EXERCISE: The word "legend" occurs in some lines of the data. Return each such line.

MATERIAL SHOWN:
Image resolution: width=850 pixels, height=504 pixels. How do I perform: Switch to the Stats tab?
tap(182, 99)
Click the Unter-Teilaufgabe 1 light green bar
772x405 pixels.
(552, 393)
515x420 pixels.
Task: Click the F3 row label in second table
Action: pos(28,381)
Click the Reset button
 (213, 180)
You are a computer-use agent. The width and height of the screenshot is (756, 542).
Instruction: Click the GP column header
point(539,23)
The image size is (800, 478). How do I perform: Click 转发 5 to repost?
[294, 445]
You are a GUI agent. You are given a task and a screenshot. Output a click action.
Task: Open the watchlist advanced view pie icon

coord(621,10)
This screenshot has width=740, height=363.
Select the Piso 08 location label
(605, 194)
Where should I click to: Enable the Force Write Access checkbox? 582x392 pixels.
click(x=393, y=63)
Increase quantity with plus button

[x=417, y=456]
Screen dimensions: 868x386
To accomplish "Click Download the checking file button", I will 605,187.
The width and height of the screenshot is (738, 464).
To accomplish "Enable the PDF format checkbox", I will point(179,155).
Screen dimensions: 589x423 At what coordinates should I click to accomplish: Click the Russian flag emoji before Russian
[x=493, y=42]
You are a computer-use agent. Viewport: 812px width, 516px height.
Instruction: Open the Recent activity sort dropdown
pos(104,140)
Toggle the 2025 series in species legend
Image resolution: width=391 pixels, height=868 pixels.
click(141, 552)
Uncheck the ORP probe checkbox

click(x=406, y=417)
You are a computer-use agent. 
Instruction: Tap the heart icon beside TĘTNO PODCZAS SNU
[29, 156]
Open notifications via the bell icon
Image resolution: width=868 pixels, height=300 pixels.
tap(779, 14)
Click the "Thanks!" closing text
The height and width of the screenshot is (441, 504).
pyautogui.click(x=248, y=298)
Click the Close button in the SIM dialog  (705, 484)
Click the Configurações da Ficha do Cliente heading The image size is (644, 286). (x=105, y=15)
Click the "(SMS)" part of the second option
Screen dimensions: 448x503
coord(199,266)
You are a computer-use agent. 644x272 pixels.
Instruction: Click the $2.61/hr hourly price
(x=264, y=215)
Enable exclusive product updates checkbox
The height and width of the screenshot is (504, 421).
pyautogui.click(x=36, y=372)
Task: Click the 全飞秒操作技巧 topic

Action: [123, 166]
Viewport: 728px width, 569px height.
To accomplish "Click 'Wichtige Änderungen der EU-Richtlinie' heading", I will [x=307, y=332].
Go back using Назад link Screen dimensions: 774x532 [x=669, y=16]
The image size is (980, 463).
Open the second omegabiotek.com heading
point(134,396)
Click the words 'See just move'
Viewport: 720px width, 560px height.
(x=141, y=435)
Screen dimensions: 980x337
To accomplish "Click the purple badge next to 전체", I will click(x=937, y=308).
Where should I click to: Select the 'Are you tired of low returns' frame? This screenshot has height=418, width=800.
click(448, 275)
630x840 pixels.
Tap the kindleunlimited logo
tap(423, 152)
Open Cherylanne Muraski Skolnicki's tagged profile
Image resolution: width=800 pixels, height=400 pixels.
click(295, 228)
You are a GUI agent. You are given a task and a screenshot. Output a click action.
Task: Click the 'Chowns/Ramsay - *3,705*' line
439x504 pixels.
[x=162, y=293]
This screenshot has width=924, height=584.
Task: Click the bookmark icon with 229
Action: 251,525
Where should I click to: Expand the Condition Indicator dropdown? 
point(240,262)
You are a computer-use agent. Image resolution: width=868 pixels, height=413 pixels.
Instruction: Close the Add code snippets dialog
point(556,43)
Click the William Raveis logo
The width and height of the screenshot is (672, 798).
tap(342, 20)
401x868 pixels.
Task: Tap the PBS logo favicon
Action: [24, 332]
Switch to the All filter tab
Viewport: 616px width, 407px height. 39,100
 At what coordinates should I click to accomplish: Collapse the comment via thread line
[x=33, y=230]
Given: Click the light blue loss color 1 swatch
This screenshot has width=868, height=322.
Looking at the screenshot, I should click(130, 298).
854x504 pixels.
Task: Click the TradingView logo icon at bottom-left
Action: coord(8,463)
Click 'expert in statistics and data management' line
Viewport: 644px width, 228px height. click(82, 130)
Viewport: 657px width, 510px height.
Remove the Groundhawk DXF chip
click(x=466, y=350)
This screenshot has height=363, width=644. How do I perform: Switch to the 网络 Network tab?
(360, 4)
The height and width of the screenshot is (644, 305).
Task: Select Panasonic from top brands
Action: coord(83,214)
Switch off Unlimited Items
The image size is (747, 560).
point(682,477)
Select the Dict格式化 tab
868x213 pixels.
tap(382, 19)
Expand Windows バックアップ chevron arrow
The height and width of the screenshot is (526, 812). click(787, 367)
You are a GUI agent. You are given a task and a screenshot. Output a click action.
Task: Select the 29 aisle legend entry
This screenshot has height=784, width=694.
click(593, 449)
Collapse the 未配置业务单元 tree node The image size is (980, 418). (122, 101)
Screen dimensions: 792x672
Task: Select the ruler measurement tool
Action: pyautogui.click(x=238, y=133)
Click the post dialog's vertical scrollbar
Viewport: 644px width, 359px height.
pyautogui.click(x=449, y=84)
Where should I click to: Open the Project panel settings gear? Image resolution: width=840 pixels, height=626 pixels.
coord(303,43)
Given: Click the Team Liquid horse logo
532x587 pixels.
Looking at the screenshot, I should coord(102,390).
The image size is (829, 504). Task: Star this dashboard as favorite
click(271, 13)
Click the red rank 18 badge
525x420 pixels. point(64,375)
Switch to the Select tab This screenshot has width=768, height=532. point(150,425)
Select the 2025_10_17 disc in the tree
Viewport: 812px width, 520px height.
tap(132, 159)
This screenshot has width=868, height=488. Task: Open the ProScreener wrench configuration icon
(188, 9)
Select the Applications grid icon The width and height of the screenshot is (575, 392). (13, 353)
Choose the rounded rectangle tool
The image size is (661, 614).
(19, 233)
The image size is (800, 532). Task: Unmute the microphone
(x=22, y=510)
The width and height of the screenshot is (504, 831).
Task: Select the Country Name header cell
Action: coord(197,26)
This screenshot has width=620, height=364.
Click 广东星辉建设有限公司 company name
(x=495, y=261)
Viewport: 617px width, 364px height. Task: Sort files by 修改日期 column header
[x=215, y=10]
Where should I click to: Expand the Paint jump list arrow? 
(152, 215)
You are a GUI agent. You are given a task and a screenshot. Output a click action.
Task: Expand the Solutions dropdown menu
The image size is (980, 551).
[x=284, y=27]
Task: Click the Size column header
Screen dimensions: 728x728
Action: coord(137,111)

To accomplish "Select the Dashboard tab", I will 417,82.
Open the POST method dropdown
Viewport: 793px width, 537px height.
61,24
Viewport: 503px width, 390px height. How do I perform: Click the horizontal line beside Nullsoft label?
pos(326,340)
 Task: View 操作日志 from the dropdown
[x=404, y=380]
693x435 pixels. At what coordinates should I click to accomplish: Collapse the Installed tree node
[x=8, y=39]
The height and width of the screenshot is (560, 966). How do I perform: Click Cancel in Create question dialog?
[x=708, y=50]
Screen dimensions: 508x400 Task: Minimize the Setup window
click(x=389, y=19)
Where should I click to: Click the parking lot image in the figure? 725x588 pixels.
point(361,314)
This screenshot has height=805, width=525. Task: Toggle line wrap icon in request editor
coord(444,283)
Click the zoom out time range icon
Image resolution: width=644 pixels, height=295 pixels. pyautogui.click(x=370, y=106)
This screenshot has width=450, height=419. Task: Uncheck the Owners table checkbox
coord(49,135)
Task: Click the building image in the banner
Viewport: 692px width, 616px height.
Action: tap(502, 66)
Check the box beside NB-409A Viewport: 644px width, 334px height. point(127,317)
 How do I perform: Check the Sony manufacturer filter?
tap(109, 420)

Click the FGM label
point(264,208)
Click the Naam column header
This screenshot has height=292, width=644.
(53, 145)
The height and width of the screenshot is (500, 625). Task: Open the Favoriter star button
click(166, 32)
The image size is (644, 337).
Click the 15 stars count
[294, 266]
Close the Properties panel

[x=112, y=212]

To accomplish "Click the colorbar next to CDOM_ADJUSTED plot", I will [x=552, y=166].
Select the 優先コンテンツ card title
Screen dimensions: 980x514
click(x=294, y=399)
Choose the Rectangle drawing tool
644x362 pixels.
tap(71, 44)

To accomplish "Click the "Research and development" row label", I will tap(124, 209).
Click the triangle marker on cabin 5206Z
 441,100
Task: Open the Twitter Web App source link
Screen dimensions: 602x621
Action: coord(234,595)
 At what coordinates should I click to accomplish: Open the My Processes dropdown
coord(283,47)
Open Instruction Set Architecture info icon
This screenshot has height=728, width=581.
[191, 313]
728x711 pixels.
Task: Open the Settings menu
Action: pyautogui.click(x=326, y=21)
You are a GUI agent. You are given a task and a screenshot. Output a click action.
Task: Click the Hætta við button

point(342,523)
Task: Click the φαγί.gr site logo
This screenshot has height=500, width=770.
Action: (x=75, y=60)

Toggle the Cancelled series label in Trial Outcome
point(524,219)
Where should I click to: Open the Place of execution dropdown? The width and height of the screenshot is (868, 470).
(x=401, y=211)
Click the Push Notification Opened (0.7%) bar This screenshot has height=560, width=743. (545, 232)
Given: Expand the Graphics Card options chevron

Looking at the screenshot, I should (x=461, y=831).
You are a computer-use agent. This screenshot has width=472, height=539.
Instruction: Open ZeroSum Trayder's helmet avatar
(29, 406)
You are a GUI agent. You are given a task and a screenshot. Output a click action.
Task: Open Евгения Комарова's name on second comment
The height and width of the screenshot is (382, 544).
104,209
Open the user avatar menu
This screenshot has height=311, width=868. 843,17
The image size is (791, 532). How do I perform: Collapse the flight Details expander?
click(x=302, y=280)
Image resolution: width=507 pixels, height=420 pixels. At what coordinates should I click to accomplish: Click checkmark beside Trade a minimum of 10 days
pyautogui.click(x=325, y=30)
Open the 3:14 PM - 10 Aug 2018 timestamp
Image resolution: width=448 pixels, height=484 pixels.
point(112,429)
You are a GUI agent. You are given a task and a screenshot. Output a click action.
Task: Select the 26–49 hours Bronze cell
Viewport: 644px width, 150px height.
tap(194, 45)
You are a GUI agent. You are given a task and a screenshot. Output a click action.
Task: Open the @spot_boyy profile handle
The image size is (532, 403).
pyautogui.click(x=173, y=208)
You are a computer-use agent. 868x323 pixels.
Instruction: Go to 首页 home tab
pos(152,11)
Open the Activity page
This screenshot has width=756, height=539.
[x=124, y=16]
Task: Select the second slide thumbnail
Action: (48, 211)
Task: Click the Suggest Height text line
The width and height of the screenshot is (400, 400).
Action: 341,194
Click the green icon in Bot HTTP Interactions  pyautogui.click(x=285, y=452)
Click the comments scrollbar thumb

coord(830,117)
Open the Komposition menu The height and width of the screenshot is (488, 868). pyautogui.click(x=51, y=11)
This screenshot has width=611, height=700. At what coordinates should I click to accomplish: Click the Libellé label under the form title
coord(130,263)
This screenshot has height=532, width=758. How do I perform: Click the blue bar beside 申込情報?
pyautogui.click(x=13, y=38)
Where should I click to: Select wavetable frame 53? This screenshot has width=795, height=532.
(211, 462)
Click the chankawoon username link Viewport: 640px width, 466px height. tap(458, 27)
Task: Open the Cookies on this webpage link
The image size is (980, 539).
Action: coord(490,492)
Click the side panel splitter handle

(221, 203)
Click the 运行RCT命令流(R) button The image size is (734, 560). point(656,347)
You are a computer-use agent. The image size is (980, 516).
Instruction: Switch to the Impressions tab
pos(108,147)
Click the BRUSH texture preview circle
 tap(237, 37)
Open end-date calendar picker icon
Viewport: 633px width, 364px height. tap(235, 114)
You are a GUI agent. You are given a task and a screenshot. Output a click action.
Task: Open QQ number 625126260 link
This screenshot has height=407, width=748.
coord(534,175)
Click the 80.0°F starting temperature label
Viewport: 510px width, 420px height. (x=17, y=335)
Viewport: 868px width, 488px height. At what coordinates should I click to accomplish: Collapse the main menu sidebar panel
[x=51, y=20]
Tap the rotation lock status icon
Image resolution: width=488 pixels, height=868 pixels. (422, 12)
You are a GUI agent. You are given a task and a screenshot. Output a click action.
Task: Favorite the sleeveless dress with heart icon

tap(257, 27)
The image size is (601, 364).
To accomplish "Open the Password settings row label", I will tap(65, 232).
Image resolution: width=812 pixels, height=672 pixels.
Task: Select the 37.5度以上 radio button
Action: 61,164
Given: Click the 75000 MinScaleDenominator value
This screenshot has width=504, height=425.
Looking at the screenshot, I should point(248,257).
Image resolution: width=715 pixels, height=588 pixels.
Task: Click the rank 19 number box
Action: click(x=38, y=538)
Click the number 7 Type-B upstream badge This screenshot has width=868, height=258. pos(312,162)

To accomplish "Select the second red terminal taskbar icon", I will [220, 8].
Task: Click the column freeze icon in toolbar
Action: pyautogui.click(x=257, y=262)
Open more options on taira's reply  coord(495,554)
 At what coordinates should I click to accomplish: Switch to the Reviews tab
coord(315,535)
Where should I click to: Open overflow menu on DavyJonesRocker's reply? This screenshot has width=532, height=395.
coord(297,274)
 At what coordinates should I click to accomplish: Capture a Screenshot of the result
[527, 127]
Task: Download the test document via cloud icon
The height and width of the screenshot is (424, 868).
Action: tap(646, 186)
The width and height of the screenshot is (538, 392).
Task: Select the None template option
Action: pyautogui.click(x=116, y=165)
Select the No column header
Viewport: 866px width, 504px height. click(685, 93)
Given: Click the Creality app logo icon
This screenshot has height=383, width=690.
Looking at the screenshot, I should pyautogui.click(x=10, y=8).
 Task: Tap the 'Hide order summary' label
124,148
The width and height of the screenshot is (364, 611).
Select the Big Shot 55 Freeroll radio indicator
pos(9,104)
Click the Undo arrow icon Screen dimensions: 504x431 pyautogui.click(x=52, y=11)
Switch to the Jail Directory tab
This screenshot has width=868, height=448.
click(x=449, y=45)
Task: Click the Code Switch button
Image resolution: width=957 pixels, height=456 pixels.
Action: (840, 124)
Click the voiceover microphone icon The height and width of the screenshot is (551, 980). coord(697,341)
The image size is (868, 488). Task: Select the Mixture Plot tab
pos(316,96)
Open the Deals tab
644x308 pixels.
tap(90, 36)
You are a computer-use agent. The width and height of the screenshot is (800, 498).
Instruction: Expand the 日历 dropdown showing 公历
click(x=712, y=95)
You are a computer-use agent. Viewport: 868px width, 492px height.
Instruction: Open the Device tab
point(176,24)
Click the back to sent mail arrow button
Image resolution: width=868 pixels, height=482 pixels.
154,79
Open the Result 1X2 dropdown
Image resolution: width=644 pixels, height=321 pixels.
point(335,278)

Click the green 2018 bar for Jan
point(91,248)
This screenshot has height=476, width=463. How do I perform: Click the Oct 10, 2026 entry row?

EXERCISE RESULT:
Toggle the 2025 series in species legend
Task: Select the 29 aisle legend entry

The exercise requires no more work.